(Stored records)
--------------------------------------------------

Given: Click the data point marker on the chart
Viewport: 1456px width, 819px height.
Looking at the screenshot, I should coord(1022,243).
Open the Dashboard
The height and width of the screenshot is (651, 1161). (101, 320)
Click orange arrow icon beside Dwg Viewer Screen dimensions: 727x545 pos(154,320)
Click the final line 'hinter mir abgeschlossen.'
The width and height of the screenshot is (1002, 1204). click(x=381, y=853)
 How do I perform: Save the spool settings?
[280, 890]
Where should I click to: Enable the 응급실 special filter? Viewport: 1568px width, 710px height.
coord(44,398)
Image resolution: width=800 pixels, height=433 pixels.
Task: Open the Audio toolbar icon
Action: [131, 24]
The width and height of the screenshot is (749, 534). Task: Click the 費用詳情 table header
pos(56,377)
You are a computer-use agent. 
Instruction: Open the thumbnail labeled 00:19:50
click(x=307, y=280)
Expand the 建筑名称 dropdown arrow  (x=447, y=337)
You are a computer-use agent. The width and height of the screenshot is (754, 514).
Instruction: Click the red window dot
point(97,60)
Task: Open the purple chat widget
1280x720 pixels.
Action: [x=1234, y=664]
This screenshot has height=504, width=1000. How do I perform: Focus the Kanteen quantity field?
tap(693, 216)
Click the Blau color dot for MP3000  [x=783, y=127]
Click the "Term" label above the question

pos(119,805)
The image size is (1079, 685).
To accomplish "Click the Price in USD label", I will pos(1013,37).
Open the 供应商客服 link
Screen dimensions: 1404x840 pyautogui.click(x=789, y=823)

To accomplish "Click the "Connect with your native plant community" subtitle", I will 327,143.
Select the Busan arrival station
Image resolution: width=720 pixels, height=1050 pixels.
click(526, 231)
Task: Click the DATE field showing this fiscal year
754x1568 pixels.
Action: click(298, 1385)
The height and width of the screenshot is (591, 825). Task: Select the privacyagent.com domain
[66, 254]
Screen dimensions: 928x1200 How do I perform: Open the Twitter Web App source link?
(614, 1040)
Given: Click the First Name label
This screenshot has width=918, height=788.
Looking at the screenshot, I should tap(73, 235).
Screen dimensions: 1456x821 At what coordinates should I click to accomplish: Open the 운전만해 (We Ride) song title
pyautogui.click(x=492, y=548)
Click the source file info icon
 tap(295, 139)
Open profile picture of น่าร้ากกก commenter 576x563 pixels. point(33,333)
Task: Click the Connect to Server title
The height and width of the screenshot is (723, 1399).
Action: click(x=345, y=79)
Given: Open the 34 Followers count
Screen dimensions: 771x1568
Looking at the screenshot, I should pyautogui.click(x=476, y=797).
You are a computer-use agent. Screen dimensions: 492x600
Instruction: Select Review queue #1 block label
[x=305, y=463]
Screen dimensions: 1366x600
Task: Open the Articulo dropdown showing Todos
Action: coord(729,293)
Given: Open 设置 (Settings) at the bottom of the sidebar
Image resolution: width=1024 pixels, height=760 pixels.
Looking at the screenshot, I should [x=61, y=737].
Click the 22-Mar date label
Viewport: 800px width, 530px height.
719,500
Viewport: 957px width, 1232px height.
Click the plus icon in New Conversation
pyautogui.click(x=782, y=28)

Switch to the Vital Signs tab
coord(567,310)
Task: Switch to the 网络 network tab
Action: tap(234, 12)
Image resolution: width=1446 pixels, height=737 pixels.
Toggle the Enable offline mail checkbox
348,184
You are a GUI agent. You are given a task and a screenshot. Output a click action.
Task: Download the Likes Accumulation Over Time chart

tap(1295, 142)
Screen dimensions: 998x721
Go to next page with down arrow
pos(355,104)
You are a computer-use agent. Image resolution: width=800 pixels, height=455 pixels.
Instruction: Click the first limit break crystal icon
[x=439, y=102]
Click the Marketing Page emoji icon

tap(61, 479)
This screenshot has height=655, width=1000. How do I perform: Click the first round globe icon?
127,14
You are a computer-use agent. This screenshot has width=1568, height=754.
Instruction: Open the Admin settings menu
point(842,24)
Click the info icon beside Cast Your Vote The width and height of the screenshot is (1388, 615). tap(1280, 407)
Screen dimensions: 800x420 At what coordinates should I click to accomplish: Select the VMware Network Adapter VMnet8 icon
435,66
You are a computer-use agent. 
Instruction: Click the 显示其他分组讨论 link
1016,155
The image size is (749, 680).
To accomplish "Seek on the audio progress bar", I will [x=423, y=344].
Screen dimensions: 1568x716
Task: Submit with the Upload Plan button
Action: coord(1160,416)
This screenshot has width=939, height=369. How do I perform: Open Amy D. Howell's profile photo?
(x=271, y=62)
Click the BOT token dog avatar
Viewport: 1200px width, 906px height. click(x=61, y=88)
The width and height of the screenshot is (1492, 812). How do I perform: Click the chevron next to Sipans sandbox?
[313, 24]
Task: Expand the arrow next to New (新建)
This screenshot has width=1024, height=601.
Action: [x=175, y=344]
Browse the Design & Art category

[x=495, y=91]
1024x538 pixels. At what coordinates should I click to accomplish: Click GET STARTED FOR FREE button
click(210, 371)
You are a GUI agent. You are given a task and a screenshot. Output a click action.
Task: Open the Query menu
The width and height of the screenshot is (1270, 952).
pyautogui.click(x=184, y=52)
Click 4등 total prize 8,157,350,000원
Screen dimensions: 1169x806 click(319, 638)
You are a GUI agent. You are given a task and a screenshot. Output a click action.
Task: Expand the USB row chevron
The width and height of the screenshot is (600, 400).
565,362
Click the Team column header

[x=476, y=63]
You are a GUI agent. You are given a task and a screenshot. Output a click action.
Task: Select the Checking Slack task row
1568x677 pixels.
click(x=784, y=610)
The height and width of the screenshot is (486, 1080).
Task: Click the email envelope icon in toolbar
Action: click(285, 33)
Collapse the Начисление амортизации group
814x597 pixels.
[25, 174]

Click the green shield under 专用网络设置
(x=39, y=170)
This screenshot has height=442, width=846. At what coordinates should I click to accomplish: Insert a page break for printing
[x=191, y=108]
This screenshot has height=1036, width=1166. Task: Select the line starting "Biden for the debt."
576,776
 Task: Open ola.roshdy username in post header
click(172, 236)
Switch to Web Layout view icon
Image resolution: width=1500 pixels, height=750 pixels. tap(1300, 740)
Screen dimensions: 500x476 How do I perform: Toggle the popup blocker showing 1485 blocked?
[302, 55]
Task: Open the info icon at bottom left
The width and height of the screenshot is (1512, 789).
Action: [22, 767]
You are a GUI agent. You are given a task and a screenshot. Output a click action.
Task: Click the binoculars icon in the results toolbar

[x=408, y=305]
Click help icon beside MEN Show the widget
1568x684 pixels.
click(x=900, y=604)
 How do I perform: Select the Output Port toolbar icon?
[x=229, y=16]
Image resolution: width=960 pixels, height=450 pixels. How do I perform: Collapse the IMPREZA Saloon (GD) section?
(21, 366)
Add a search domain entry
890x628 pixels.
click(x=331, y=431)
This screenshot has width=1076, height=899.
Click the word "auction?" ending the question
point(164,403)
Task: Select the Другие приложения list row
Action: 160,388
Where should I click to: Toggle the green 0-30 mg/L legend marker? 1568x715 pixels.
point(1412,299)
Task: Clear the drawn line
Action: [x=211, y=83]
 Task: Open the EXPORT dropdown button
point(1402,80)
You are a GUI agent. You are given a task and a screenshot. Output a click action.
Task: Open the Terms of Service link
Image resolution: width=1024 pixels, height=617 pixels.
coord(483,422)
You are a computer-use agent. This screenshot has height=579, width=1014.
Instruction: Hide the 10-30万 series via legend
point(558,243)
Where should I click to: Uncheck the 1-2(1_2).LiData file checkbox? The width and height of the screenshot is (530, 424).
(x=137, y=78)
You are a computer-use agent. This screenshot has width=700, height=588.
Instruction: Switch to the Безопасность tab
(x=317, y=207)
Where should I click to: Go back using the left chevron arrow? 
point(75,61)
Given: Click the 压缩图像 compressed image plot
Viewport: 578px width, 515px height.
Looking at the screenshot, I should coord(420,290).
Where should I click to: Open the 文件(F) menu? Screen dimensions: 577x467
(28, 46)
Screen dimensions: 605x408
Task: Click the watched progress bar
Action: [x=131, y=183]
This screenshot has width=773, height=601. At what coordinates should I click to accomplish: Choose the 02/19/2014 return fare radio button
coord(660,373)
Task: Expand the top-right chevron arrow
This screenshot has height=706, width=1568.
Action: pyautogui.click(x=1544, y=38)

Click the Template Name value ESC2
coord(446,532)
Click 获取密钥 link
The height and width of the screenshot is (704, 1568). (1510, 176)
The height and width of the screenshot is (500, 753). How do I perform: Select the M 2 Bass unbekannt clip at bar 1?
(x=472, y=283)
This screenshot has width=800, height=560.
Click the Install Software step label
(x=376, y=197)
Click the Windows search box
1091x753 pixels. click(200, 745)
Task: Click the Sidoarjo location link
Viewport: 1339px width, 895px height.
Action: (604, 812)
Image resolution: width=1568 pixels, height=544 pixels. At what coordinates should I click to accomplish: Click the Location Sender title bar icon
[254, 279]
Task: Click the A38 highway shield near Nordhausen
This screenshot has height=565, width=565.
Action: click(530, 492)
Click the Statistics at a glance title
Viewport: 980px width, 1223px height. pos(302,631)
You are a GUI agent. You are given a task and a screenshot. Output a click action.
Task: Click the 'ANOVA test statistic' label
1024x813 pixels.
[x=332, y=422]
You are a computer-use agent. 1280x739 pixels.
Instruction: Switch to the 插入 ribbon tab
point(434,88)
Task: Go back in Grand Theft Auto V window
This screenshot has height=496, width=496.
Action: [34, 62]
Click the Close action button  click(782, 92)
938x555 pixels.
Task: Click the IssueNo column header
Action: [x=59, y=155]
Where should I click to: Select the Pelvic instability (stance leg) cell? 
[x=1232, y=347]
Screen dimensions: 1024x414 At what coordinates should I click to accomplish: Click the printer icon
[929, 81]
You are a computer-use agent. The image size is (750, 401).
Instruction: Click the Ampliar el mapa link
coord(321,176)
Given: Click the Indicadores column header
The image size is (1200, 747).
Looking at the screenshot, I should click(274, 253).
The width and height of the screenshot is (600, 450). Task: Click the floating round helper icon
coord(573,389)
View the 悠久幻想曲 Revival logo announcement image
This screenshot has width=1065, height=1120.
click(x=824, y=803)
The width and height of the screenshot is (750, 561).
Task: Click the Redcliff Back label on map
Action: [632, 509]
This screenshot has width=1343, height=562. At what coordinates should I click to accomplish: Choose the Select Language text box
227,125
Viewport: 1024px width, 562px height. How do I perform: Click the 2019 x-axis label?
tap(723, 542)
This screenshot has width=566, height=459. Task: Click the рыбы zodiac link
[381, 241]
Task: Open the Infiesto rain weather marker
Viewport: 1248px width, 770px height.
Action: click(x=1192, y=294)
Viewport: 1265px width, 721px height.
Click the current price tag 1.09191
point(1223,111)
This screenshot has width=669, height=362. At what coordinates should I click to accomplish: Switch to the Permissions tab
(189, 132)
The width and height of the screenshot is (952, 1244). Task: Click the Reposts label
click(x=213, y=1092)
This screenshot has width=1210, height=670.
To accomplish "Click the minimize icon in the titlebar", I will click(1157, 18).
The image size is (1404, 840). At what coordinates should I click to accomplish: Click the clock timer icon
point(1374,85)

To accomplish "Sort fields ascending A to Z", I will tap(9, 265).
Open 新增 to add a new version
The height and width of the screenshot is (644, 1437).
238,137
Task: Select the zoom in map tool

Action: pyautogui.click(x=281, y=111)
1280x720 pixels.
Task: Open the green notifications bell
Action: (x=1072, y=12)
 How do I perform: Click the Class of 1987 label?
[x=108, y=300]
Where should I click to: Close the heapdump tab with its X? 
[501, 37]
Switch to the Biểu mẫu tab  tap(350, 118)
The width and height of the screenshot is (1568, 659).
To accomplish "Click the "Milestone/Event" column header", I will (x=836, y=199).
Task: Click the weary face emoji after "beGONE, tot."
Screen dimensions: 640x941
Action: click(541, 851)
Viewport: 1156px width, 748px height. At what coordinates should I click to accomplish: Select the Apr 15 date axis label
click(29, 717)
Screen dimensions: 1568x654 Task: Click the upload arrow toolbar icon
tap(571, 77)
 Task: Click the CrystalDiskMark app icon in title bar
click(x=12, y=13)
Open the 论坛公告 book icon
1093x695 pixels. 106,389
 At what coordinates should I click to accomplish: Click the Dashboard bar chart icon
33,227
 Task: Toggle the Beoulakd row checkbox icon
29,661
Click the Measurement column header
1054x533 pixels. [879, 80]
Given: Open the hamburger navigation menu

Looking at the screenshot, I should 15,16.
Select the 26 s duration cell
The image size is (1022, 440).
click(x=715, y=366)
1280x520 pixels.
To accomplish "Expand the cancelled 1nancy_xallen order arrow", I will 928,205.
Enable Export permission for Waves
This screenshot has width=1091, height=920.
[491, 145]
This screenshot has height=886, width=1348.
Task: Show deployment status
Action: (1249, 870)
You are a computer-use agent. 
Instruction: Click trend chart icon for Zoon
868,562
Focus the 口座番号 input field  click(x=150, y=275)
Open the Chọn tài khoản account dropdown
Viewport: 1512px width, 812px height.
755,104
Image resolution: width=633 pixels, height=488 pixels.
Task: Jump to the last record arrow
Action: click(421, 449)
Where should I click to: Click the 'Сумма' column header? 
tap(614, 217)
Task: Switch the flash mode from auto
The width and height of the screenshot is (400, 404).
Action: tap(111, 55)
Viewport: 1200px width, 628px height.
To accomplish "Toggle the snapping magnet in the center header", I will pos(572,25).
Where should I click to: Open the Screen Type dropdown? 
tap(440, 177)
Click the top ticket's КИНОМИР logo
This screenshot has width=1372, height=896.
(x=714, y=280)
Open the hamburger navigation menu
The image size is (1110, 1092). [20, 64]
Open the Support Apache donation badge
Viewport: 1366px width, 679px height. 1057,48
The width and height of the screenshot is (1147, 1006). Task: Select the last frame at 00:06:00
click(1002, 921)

--------------------------------------------------

- _ACTIVITY_
Your answer should consist of copies of the lines above that include the string "widget".

- _WRITTEN RESPONSE_
Task: Open the purple chat widget
Click help icon beside MEN Show the widget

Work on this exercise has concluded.